3. Understand the strategies. Yes there is a method to the madness. As a trader you need to be aware

of three crucial trading strategies which are often used by currency traders; the carry, momentum, and

value trade. Momentum tracks the direction of currency markets; the carry strategy sees investors

selling currencies with low interest rates and buying those with high rates; and the valuation

strategy takes a position based on the investor’s view of a currency’s value. However, the strategies

that you use are up to you.

4. Manage risk. As with any investment decision, you must decide what risk you’re willing to accept.

Ask yourself, “how much am I prepared to lose on this position?” If you don’t have a convincing or

comfortable answer then you should rethink the trade. Do not risk more than you can afford to lose.

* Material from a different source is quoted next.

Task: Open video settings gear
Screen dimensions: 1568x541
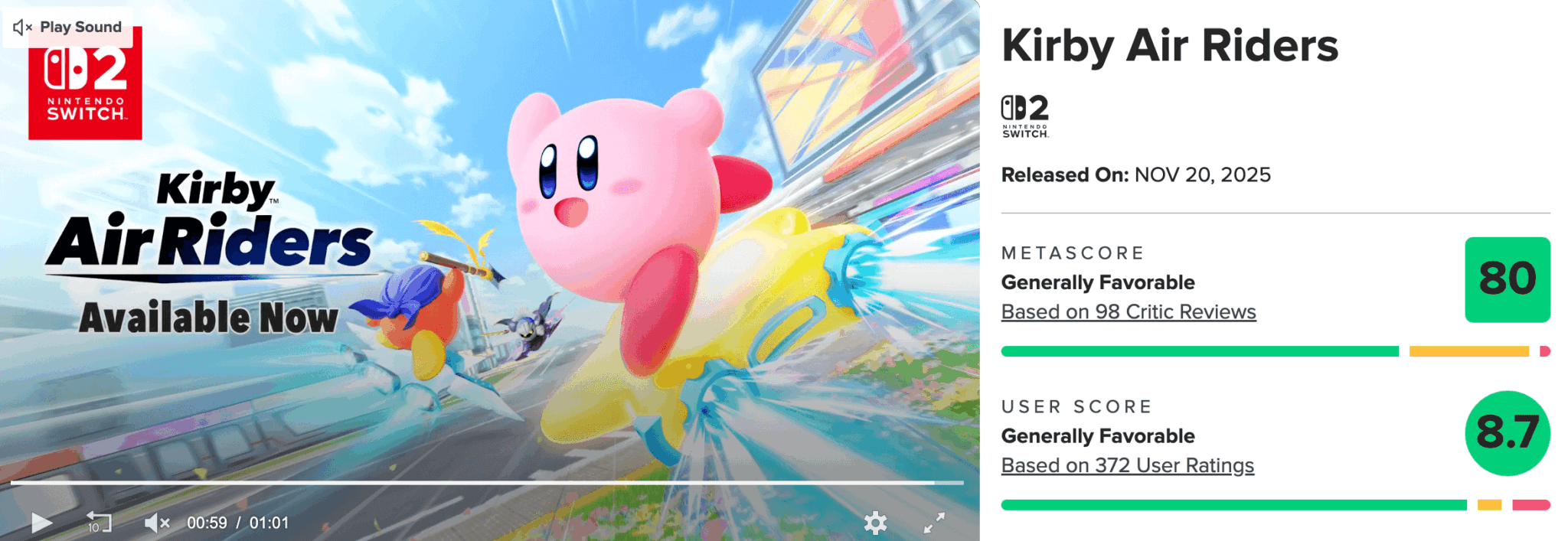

Think about how you can mitigate your downside risk by using of trading strategies such as stop losses

or limit orders.

5. Stick to your knitting. There are literally hundreds of currency pairs that can be traded in the

currency markets, each of which have their own characteristics and considerations to understand and

analyse. If you’re participating in the market on a part time and non professional basis, it is

probably better to concentrate on just a few pairs and commit to thorough and robust research on

those, rather than superficial research on the many. Some key things to consider when analysing a

currency pair are its liquidity, transaction costs (the spread) and its volatility. As a general

rule, major currencies usually have better liquidity, tighter spreads and lower volatility, versus

emerging market currencies which have poor liquidity, wide spreads and volatile movements.

6. Plan your trade, and trade your plan. It’s one thing to have a plan, it’s quite another to execute

it. It is important in currency trading to not get caught up in the moment – the markets are fast

moving and in the short term can be unpredictable. Rather than trying to make a quick profit, stick

to your long term plan based on your research. Good currency traders make money in the long term by

being disciplined, not necessarily by making short term bets.

7. Research, research, research. It’s important to stay up to date. All currencies move quickly and

checking the price once a week is not going to help you make strong long term returns. It is helpful

to use an online provider that gives you up to the minute data and statistics. Traders use this data

to constantly assess their trading positions.

8. Keep your emotions in check. Like many important decisions, it is vital to keep emotion out of any

trading decision you make. If you’re upset about missing out on an opportunity and want to trade

yourself better, or want to go ‘off-piste’ to make up for a loss earlier in the day – reconsider,

because you’ve got the warning signs of someone about to make a rash and irrational decision. If you

do feel yourself getting emotionally involved in a particular trade, take a deep breath, review your

strategy, and establish how such a decision will affect your overall approach before going anywhere

near the ‘execute’ button.

9. Don’t expect to win on every trade. That may not sound like much of a sales pitch, but even the

most successful of traders don’t win on every trade. What they do have is a robust plan and long-term

strategy which carefully considers the risks. So don’t necessarily be disheartened if a trade doesn’t

go your way; review why it went wrong and see if there is anything to learn from the experience. But

don’t think that currency trading is an option for those seeking quick money, because like any

investment, it only should be played by those with a long-term end-game in mind.

10. Don’t put all your (nest) eggs in the currency basket. Foreign exchange is only one of the many

asset classes you should be considering as part of a balanced investment portfolio. FX trading is not

suitable for every investor, so if you are committing all of your financial resources to FX trading be

sure you are fully aware of the risks and rewards of doing so, because it’s not recommended. The same

applies for currency trading itself; spread your risk by not placing all your faith in a single trade

because diversification is key; no matter what asset class you’re investing with.